» **DOCUMENT EXCERPT**:
◇ ◇ ◇
Fortunately, for X-treme birders like McGowan, getting there is half the fun. A few years ago, he remembers finding himself at the top of a crow-nest tree, a tall white spruce with brittle branches and a divided top. “There I was, a good 18 meters [60 feet] above ground,” he recalls, “with one foot on each trunk, measuring nestling crows. It was a windy day and things were really whipping around. I looked down at the ground and thought, ‘I am getting zero adrenalin out of this. Is that a good thing or a bad thing?’ I’m still not sure.” But when friends tell him that he needs a new hobby, he doesn’t listen to them. Catching crows is not a pastime for him. “We’re working to
understand the social behavior of an extraordinarily common bird about which surprisingly little is known,” he says. “We’re trying to get something accomplished.”
◇ ◇ ◇
» **DATASET ENTRIES**:
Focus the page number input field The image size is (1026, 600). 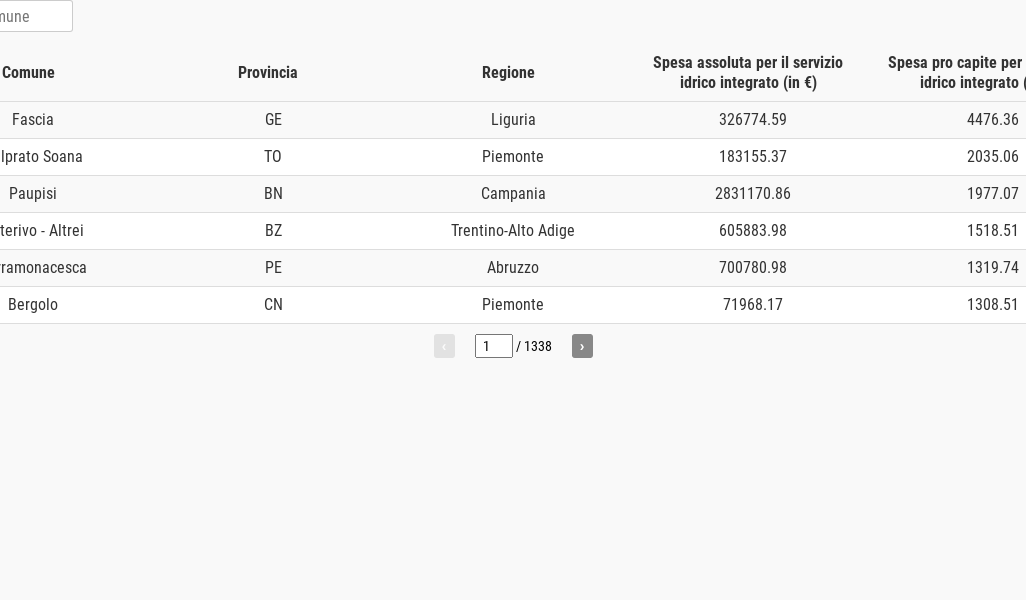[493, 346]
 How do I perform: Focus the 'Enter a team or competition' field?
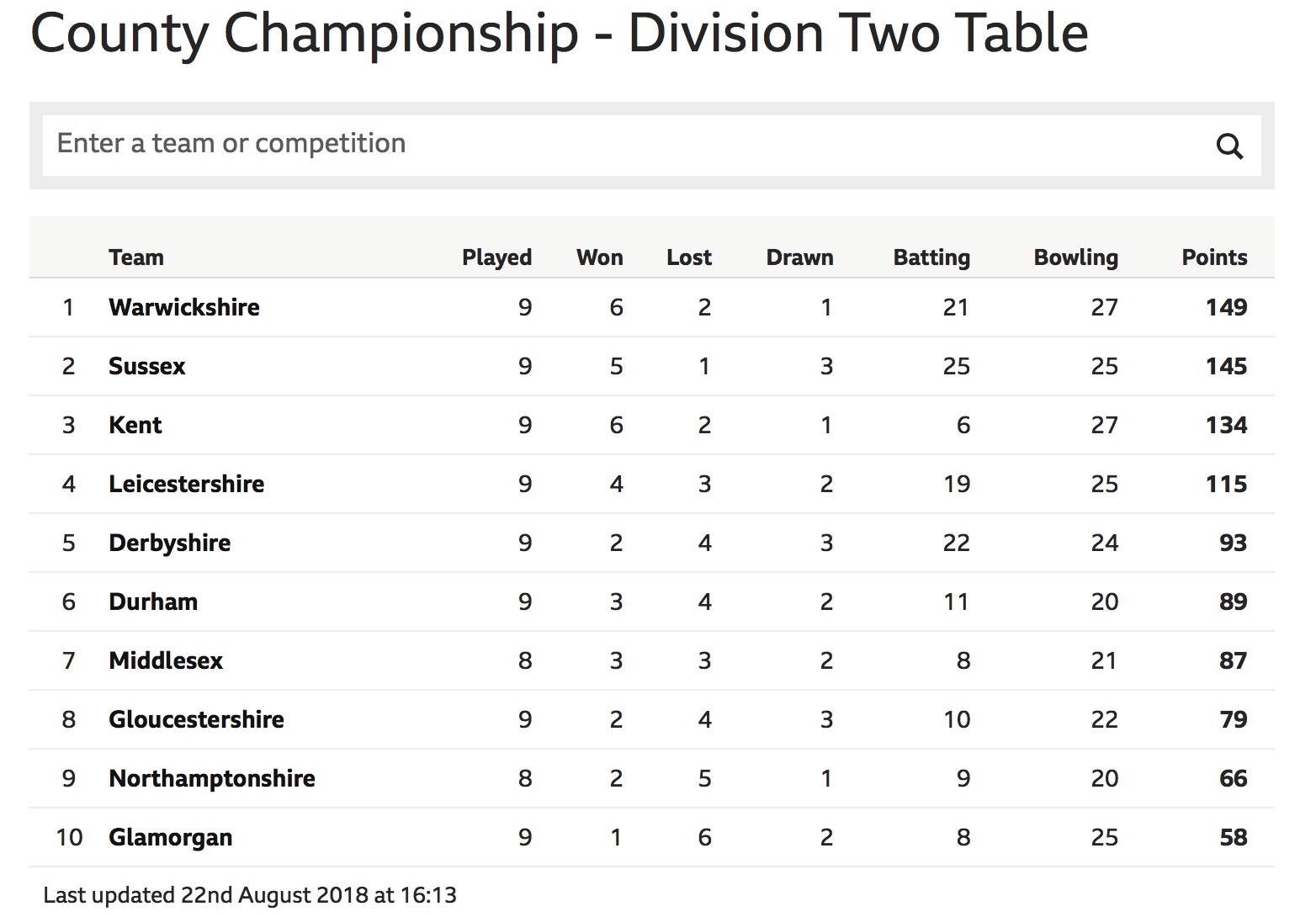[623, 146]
◇ ◇ ◇
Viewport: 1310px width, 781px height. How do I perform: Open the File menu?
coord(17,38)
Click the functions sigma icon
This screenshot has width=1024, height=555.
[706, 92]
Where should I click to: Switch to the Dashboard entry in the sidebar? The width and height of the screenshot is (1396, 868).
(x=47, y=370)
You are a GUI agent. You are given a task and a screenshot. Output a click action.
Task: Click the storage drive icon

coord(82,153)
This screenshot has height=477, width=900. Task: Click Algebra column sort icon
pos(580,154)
◇ ◇ ◇
» **DIRECTION A**:
Answer these about the passage on McGowan's crow research:
(i) What kind of tree held the crow nest he climbed?
(ii) How high above the ground was he?
(iii) What does he say his team is working to understand?
» **DIRECTION B**: List every physical feature the crow research passage gives for the tree McGowan climbed.
» **DIRECTION C**: Please pick up the passage on McGowan's crow research after its final sentence and continue it.
The records have no connection to the passage on McGowan's crow research.

» **TASK RESPONSE A**:
(i) A white spruce.
(ii) A good 18 meters (60 feet).
(iii) The social behavior of an extraordinarily common bird about which surprisingly little is known.

» **TASK RESPONSE B**:
- Tall
- A white spruce
- Brittle branches
- A divided top

» **TASK RESPONSE C**:
TO HELP OR NOT TO HELP
The ties that bind in a family of birds generally do not bind for long. Although mates often form long-lasting relationships—pairs of crows, for example, may remain together for years or until parted by death—parents and their offspring usually associate with one another for only a few months. As soon as the young are able to fend for themselves, they fly away, never to be seen again, in an annual reenactment of the empty-nest syndrome. (Curiously, female birds generally move farther afield than young males do, reversing the dispersal trends that are typically seen among mammals.) This pattern is found in at least 95 per cent of all living birds, including many species of crows—the majority of common and Australian ravens, for example, as well as fish crows, jackdaws, and rooks, among others.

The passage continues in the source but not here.